> On Jan 18, 2017, at 8:41 AM, Tony Allevato via swift-evolution 
> <swift-evolution@swift.org> wrote:
> 
> Personally, I don't feel that the problem is big enough to warrant a breaking 
> change here.
> 
> `var` is the general property declaration keyword in Swift for read-write 
> stored properties and read-only/read-write computed properties. The fact that 
> you can use `let` in place of `var` under one specific circumstance (a 
> read-only property backed by a stored variable) doesn't necessarily make the 
> entire keyword meaningless, IMO. `let` is just a shortcut for a read-only 
> stored property, and I think dropping it or moving `{ get set }` elsewhere 
> would be more confusing, since it would be syntactically inconsistent with 
> how the property is implemented. (Protocol members look the same as 
> class/struct members with the body removed.)
> 
> In general, I'm skeptical of ideas that just aim to protect new or bad 
> developers from themselves, especially at the expense of consistency.

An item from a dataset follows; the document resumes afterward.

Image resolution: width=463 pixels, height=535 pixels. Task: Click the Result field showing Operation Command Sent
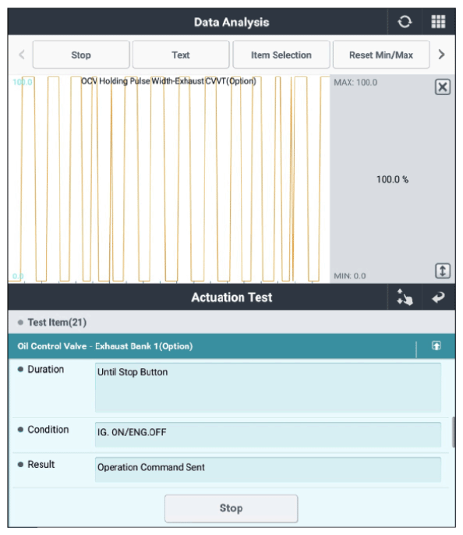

`let` more strongly guarantees **immutability**, not just "read-only". var { 
get } indicates that the protocol's interface only lets you read, but provides 
no guarantee that the implementation can't change the value you get. The 
language doesn't have the ability to reason about immutability for anything 
other than stored properties yet, but we want to leave syntactic space for that 
possibility without muddying the strong guarantee of `let`. For that reason, 
protocols only support `var { get }` requirements today. `let` properties 
naturally model the requirement since you can read them; their interface is a 
superset of the protocol requirement.